VATICAN CITY (CNS) -- Pope Francis said giving fragments of St. Peter's bones to the head of the church founded by Peter's brother, St. Andrew, was meant to be a reminder and encouragement of the journey toward Christian unity.
In a letter to Ecumenical Patriarch Bartholomew of Constantinople, Pope Francis explained in detail the reasons he sent him a bronze reliquary containing nine bone fragments in late June. The unexpected gift had been presented to Archbishop Job of Telmessos, the patriarch's representative, at the Vatican June 29, the feast of Sts. Peter and Paul.
Addressing the patriarch as "Your holiness, dear brother," the pope wrote that he wanted to give the bones, believed to be St. Peter's, to the patriarch and "the beloved church of Constantinople over which you preside with such devotion."
"This gesture is intended to be a confirmation of the journey that our churches have made in drawing closer to one another: a journey at times demanding and difficult, yet one accompanied by evident signs of God’s grace," he wrote. The letter, dated Aug. 30, was released by the Vatican Sept. 13.
During a moment of prayer and reflection about "our mutual determination to advance together toward full communion," the pope said he thought about their predecessors' historic meeting in Jerusalem more than 50 years ago and the gift Patriarch Athenagoras gave to St.

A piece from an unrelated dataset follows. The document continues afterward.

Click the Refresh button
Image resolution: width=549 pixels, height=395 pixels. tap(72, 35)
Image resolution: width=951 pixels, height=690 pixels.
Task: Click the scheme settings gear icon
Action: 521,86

Paul VI -- an icon depicting the brothers Peter and Andrew "embracing, united in faith and in love of their common Lord."
The apostles Peter and Andrew are the respective patron saints of the churches of Rome and Constantinople, and Pope Francis said he felt "it would be highly significant" for some fragments of the relics of the Apostle Peter to be placed beside the relics of the Apostle Andrew.

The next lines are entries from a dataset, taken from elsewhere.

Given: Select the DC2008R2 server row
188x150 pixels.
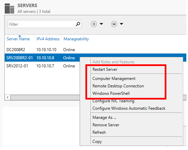Looking at the screenshot, I should coord(96,50).
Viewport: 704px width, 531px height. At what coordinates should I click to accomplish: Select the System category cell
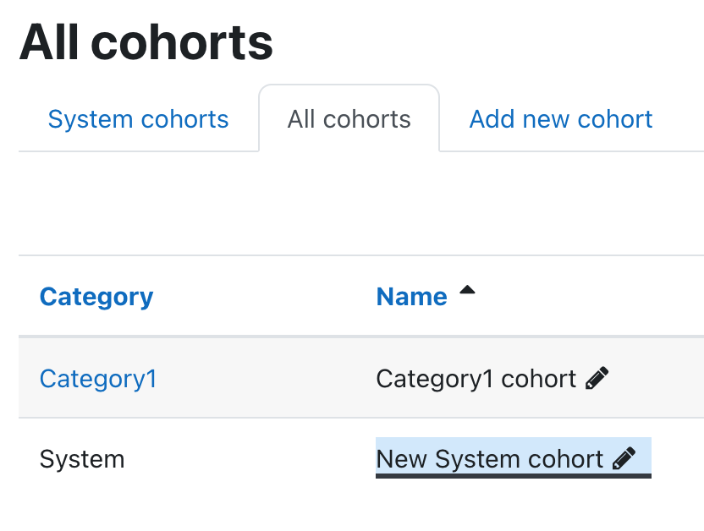point(82,459)
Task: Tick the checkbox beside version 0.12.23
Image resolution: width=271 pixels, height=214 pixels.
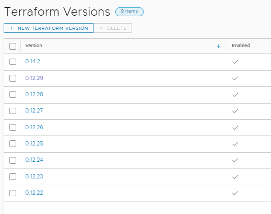Action: (x=13, y=176)
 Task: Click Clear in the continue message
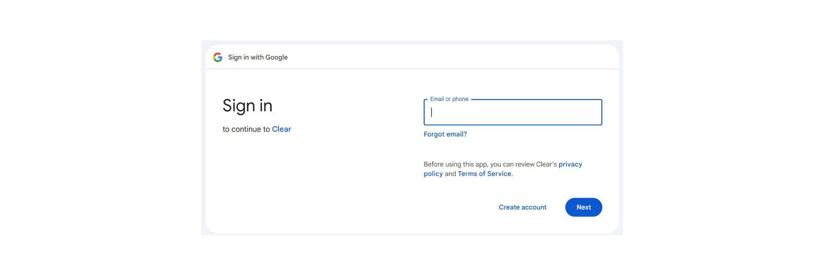tap(282, 129)
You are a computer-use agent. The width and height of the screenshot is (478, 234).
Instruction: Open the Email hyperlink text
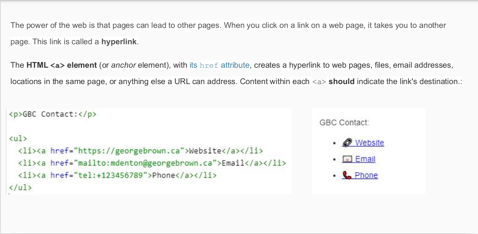365,159
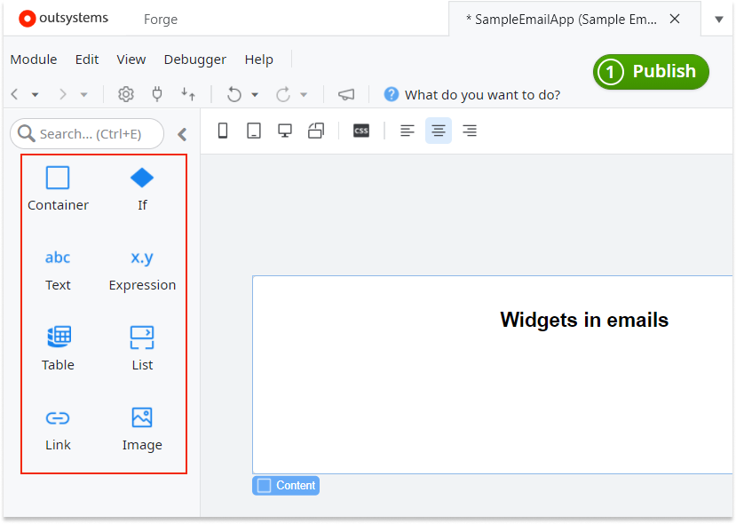736x524 pixels.
Task: Click the rotate device orientation icon
Action: pyautogui.click(x=315, y=130)
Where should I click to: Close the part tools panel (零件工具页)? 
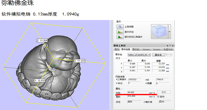click(173, 45)
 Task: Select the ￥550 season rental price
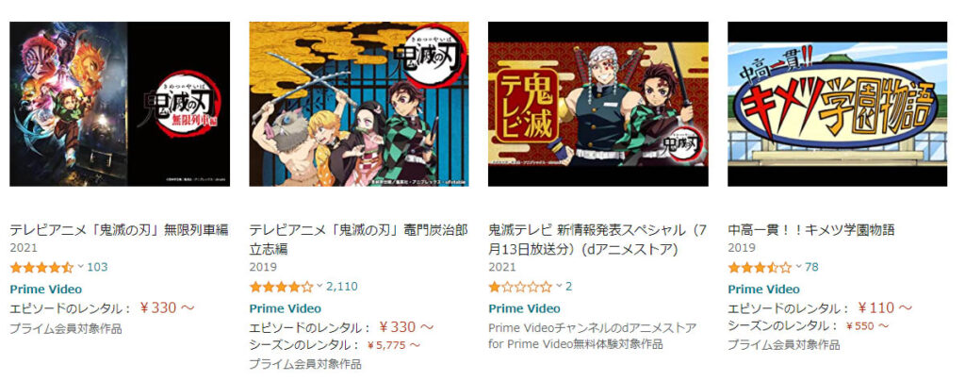click(867, 326)
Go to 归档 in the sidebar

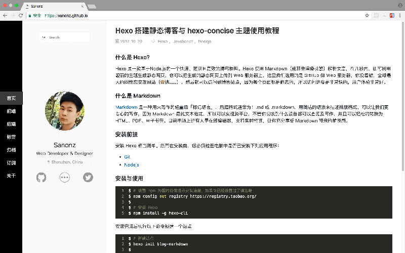click(x=11, y=150)

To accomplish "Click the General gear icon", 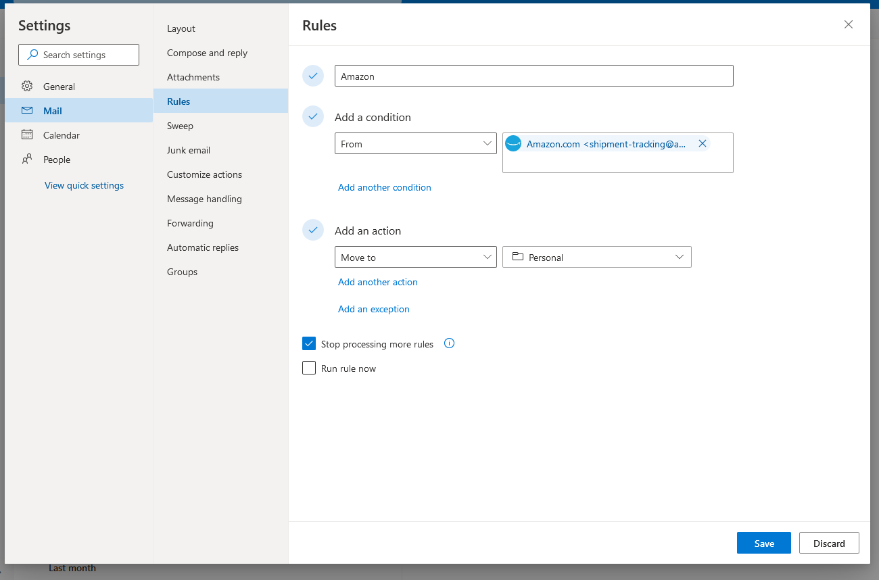I will coord(27,87).
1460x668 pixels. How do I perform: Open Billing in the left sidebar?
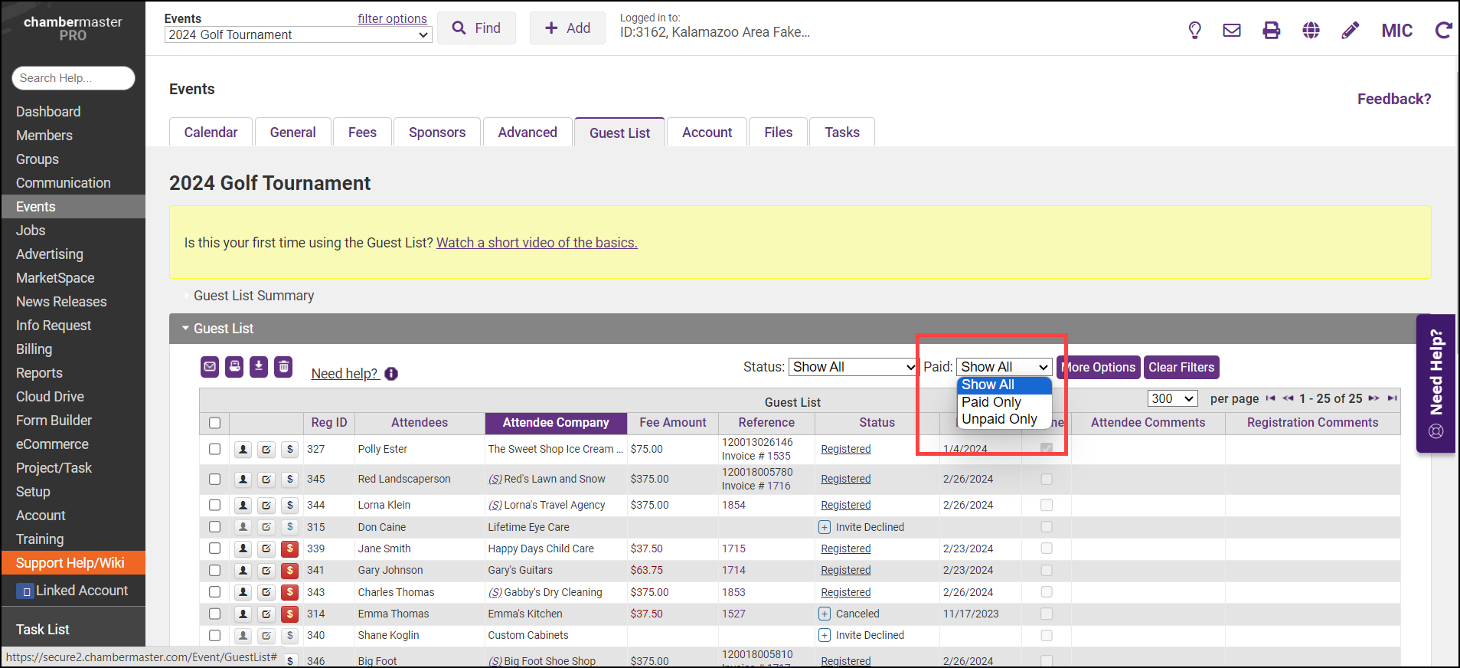[x=34, y=349]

The fragments came from a funerary niche discovered in 1952 under the high altar in St. Peter's Basilica. While bones remain in the niche, St. Paul VI had nine fragments removed and placed in a special reliquary that was kept in his private chapel in the papal apartments.
The only time the bronze reliquary had been displayed publicly was in November 2013, when Pope Francis presented it for public veneration as he celebrated the closing Mass for the Year of Faith, opened by Pope Benedict XVI.
After Mass June 29 this year, Pope Francis brought Archbishop Job to the chapel of the old papal apartment and offered the reliquary to his guest as a gift for his "brother" Patriarch Bartholomew.
It was "another gigantic step toward concrete unity," Archbishop Job said.
The patriarch said he was "deeply moved" and described this "brave and bold initiative of Pope Francis" as a "grand, fraternal and historic gesture."
Pope Francis wrote in his letter, "The joining of the relics of the two brother apostles can also serve as a constant reminder and encouragement that, on this continuing journey, our divergences will no longer stand in the way of our common witness and our evangelizing mission in the service of a human family that today is tempted to build a purely secular future, a future without God."